■ **WHAT THE EXERCISE ASKS**
At the line that includes "[Comprehensive Reflexology: The", begin writing out the entries below exactly, and continue through the last line without adding anything.

(Pixel coordinate grounding data)
-*-
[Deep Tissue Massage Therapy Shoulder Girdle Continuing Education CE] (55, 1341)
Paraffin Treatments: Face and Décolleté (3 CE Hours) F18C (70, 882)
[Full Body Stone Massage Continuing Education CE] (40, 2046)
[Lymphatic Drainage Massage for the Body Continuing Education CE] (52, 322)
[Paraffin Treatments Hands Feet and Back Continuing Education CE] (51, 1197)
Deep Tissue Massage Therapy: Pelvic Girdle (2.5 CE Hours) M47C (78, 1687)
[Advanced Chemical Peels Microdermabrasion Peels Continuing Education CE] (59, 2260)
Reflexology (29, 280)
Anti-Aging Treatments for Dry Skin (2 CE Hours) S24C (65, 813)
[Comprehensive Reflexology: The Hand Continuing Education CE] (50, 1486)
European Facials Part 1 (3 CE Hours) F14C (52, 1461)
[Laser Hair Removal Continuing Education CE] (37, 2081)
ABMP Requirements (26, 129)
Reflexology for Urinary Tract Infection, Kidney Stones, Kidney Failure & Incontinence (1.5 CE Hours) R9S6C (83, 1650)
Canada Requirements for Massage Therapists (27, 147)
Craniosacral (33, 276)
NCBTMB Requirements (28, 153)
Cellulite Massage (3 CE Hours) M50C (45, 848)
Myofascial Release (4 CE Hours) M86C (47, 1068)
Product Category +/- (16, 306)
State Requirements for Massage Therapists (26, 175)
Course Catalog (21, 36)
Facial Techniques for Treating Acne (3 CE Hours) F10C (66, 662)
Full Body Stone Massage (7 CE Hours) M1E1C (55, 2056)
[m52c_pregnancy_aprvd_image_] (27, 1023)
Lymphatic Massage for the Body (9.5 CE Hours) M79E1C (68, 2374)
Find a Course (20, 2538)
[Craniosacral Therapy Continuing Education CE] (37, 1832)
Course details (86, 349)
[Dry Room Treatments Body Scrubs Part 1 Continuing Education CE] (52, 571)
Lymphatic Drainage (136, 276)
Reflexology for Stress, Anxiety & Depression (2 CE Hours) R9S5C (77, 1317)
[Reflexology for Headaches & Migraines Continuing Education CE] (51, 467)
-*-
■ **FINISHED EXERCISE**
[Comprehensive Reflexology: The Hand Continuing Education CE] (50, 1486)
European Facials Part 1 (3 CE Hours) F14C (52, 1461)
[Laser Hair Removal Continuing Education CE] (37, 2081)
ABMP Requirements (26, 129)
Reflexology for Urinary Tract Infection, Kidney Stones, Kidney Failure & Incontinence (1.5 CE Hours) R9S6C (83, 1650)
Canada Requirements for Massage Therapists (27, 147)
Craniosacral (33, 276)
NCBTMB Requirements (28, 153)
Cellulite Massage (3 CE Hours) M50C (45, 848)
Myofascial Release (4 CE Hours) M86C (47, 1068)
Product Category +/- (16, 306)
State Requirements for Massage Therapists (26, 175)
Course Catalog (21, 36)
Facial Techniques for Treating Acne (3 CE Hours) F10C (66, 662)
Full Body Stone Massage (7 CE Hours) M1E1C (55, 2056)
[m52c_pregnancy_aprvd_image_] (27, 1023)
Lymphatic Massage for the Body (9.5 CE Hours) M79E1C (68, 2374)
Find a Course (20, 2538)
[Craniosacral Therapy Continuing Education CE] (37, 1832)
Course details (86, 349)
[Dry Room Treatments Body Scrubs Part 1 Continuing Education CE] (52, 571)
Lymphatic Drainage (136, 276)
Reflexology for Stress, Anxiety & Depression (2 CE Hours) R9S5C (77, 1317)
[Reflexology for Headaches & Migraines Continuing Education CE] (51, 467)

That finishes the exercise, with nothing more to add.